Gastric cancer represents a major health burden worldwide. Its prognosis is dismal in most countries, except in Japan where massive programs of early detection are in place. In most countries the most promising strategy to control the disease is prevention, facilitated by the existence of a prolonged precancerous process. A successful strategy for prevention depends on the identification and understanding of the different stages of the precancerous cascade. The lesion detected earliest is the inflammation of the gastric mucosa, usually linked to H. pylori infection. H. pylori must be eradicated when detected in the presence of gastritis or precancerous lesions, since virulent strains are linked to progression to adenocarcinoma. The inflammatory changes, although frequent, are not specific and are not associated with increased gastric cancer risk. The next stage in the cascade is the loss of glands (MAG) that eventually may be replaced by epithelium with intestinal phenotype.
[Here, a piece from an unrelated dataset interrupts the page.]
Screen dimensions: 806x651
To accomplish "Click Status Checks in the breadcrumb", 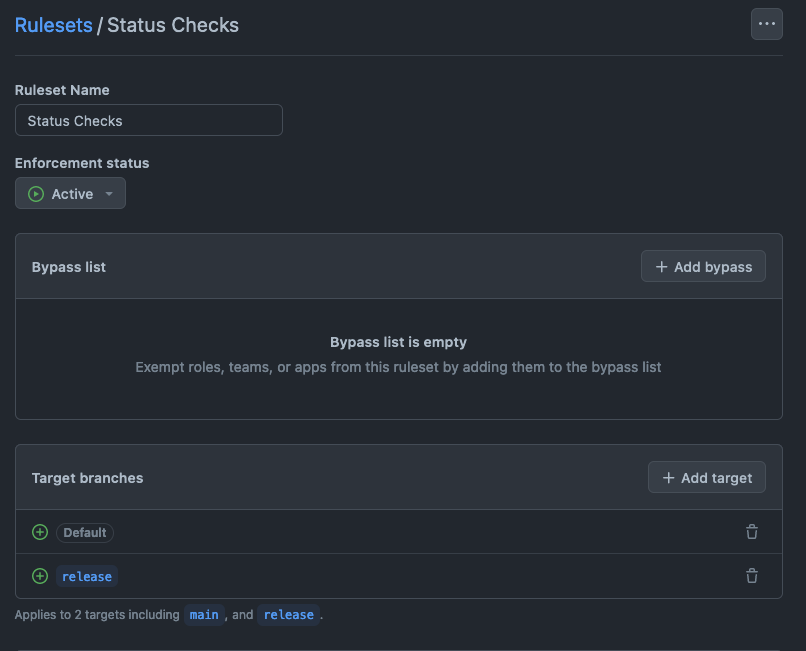I will tap(173, 25).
The incomplete type of intestinal metaplasia is clearly associated with a high cancer risk. It has been considered a low-grade dysplasia by some investigators. The extension of the atrophic or metaplastic changes is also an indicator of cancer risk. It can be evaluated with serum PG levels. The final stage of the process, invasive adenocarcinoma, seems to be linked to molecules that have the capacity to degrade the intercellular matrix, such as uPAR. Biomarkers of advanced stages of the cascade hold the promise of a successful cancer prevention program.
This work was supported by the grant P01-CA28842 from the U.S. National Cancer Institute.